▶ **Task objective**: Copy out, word for word, the lines from the entries below, starting with the line that contains "the 线程2 label" and running through the line that contains "(x=150, y=228)".

-- -- --

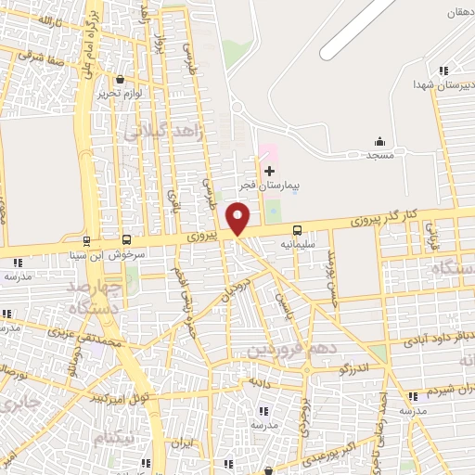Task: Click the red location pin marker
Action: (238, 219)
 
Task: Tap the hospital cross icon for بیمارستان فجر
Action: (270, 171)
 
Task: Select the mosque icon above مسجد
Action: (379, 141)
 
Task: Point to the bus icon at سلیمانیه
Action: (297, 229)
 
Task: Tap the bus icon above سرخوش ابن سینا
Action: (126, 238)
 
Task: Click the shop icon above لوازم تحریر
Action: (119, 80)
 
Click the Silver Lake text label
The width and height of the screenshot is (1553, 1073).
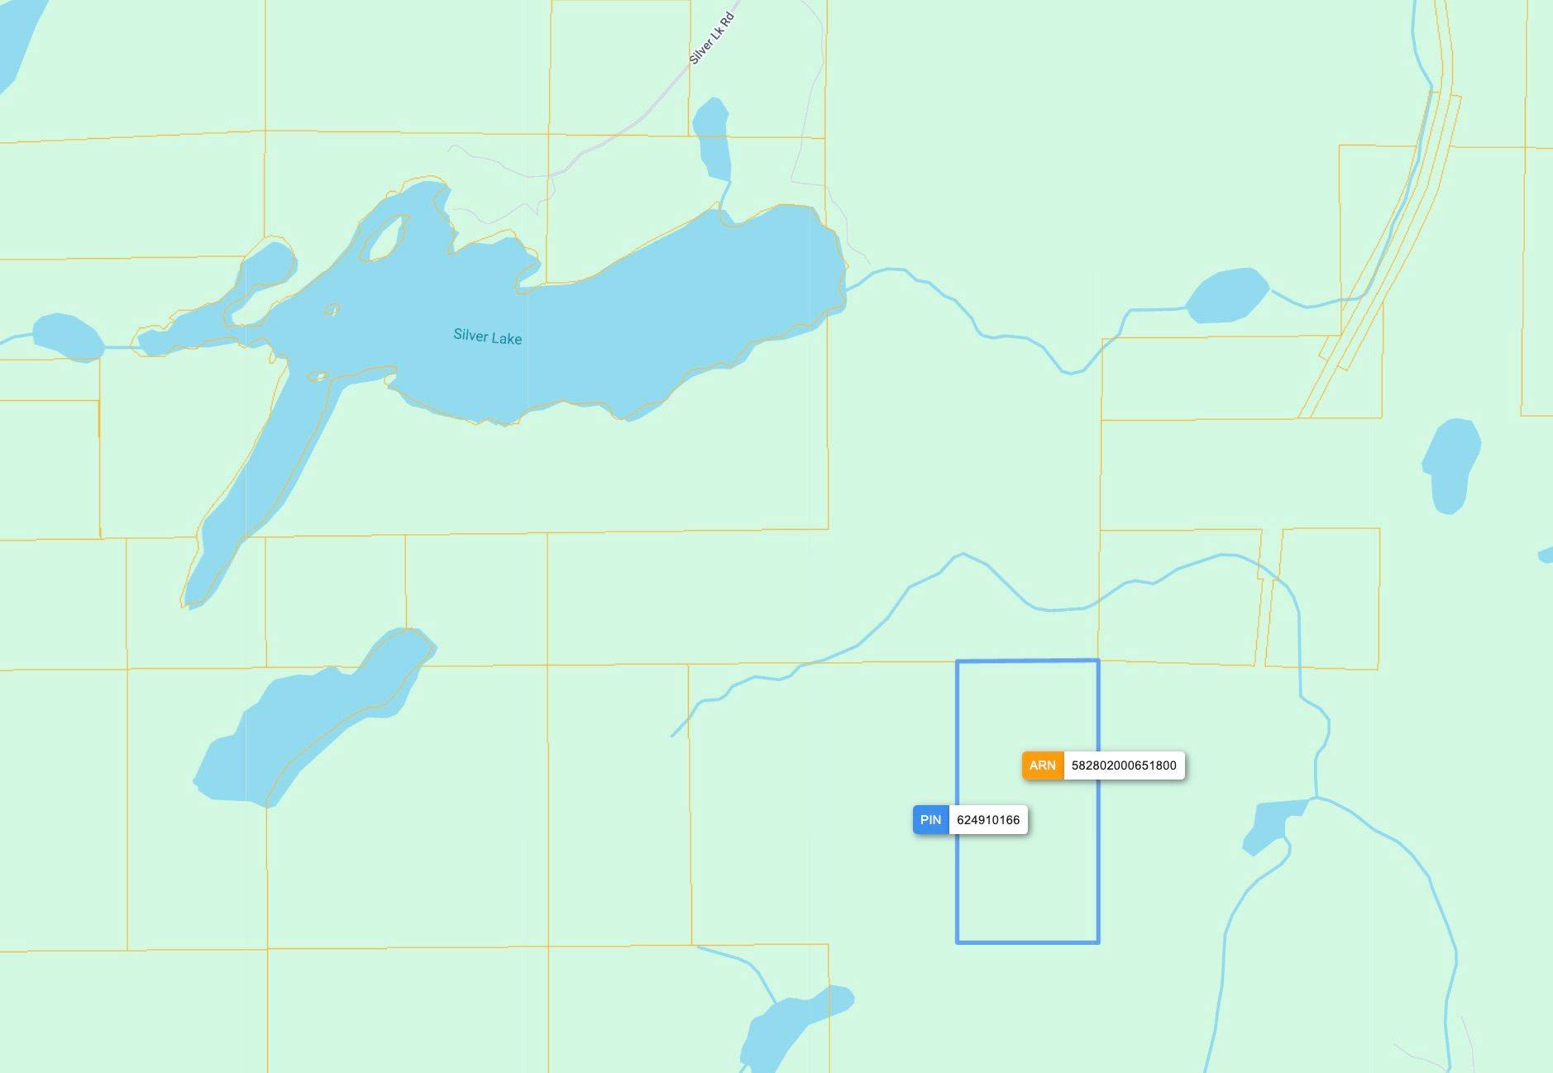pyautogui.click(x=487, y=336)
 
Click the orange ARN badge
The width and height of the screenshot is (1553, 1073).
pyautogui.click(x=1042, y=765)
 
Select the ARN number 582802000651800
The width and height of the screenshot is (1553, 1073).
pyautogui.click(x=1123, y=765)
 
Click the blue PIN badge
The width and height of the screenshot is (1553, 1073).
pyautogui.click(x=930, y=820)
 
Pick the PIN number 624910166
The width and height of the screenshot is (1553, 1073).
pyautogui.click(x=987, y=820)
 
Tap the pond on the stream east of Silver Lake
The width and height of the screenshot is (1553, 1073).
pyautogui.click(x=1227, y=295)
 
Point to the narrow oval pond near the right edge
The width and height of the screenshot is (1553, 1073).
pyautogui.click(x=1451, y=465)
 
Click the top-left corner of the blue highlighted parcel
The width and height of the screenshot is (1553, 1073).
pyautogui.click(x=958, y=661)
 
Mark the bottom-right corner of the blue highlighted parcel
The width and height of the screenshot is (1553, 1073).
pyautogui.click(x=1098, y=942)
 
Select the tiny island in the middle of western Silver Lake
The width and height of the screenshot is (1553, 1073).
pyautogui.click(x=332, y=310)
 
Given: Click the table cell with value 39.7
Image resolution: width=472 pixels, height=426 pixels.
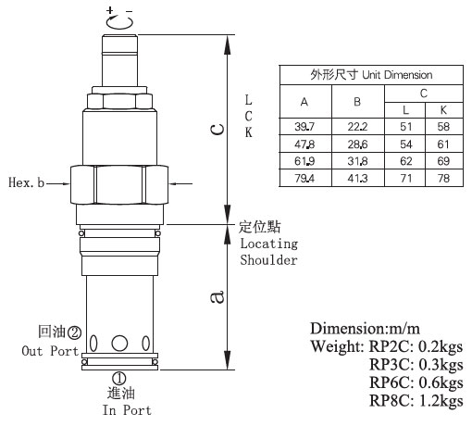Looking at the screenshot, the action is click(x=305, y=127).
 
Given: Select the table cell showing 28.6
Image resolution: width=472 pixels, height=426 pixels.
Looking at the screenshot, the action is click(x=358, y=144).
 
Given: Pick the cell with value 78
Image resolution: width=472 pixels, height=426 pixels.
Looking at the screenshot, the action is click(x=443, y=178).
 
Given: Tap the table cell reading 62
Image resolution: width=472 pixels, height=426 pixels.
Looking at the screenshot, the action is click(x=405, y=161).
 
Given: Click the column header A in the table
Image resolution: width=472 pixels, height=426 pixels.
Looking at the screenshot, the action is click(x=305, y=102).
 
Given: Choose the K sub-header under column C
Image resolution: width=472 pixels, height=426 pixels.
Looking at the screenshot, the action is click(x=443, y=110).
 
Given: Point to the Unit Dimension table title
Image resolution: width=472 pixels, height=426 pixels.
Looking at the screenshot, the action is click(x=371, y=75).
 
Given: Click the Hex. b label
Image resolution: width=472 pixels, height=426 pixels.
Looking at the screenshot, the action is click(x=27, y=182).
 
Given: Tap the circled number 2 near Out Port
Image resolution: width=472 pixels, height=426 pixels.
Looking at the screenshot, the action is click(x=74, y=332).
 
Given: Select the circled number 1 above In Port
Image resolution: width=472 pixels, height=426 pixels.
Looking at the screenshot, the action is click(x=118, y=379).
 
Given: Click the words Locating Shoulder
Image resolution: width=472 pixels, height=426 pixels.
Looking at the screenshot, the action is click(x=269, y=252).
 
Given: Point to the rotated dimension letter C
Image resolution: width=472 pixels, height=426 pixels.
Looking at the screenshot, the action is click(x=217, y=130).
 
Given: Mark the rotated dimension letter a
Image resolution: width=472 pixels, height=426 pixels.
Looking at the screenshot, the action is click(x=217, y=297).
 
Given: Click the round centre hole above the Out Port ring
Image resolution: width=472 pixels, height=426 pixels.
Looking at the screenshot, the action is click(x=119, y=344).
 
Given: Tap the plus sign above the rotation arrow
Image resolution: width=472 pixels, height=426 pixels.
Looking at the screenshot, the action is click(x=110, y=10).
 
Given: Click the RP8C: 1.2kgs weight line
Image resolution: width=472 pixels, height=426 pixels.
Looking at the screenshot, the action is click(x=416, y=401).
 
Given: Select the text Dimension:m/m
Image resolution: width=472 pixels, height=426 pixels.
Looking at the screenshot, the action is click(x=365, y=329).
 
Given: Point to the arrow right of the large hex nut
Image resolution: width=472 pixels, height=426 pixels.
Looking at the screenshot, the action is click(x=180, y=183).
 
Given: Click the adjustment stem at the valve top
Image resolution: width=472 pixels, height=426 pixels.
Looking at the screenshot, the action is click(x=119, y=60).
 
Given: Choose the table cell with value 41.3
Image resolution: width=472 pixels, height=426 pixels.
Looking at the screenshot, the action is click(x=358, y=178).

-- -- --

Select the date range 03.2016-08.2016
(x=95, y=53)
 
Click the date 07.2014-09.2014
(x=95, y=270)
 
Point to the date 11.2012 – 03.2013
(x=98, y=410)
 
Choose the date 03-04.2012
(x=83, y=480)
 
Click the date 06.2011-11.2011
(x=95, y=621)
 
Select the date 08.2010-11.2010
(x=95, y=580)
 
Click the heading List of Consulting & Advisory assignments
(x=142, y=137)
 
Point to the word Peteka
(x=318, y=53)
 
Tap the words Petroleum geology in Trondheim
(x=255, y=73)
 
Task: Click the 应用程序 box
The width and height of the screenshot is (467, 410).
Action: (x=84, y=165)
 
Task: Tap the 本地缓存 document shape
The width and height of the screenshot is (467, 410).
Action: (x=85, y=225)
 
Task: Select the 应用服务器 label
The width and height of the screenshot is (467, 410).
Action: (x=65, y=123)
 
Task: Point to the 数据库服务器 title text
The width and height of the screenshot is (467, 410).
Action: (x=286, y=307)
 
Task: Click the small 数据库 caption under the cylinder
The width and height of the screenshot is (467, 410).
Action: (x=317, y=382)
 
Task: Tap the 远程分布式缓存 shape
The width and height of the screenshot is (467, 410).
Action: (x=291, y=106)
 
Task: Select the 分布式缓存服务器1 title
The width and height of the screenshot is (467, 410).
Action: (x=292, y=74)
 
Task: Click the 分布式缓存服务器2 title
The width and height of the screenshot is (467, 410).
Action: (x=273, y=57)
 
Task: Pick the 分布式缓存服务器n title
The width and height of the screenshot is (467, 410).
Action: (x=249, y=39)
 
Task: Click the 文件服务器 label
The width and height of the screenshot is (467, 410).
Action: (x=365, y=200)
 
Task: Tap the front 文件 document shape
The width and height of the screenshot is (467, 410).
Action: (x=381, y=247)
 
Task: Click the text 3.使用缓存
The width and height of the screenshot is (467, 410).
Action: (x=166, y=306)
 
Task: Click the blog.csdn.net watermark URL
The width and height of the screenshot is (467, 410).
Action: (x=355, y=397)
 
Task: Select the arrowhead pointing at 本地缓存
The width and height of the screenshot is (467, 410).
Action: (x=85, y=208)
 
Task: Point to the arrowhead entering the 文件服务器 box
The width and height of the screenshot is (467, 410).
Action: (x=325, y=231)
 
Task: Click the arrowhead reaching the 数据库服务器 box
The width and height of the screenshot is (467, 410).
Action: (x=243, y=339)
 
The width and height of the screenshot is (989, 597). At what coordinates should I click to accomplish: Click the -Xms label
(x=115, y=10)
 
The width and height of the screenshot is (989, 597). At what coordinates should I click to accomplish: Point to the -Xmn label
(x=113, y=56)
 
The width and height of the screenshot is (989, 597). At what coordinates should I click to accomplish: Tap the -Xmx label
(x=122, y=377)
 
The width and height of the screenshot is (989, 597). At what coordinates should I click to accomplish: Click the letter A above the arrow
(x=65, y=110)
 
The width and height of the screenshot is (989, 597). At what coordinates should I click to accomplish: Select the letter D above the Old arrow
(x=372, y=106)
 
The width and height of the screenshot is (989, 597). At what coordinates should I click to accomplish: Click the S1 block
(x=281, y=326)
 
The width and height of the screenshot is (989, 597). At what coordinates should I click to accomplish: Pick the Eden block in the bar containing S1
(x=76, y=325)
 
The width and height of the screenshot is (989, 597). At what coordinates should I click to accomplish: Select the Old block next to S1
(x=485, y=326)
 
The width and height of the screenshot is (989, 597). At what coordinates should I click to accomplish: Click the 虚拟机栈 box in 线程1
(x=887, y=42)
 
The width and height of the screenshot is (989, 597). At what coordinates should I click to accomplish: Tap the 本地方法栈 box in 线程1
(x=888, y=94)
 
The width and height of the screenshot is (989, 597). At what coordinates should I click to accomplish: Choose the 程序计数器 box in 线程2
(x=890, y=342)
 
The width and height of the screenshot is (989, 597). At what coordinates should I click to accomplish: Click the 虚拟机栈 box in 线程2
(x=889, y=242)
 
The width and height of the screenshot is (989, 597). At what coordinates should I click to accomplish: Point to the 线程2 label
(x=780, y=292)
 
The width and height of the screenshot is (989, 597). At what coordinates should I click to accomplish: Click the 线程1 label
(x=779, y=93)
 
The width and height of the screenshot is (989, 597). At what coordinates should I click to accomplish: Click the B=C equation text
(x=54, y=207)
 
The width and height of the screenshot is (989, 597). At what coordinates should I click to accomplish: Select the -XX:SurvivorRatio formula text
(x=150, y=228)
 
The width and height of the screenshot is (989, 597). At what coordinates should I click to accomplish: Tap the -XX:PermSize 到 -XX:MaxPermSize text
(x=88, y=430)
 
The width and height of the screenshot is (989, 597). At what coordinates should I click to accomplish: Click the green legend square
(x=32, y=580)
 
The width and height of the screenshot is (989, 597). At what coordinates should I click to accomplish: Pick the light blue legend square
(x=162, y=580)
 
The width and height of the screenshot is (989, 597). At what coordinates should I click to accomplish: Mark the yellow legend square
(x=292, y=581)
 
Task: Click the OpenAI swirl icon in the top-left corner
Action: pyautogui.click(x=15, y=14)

-- -- --

▶ **Solved exercise**:
The width and height of the screenshot is (989, 597). At what coordinates should I click to accomplish: Point to the 线程2 label
(x=780, y=292)
 
The width and height of the screenshot is (989, 597). At what coordinates should I click to accomplish: Click the 线程1 label
(x=779, y=93)
 
The width and height of the screenshot is (989, 597). At what coordinates should I click to accomplish: Click the B=C equation text
(x=54, y=207)
 
The width and height of the screenshot is (989, 597). At what coordinates should I click to accomplish: Select the -XX:SurvivorRatio formula text
(x=150, y=228)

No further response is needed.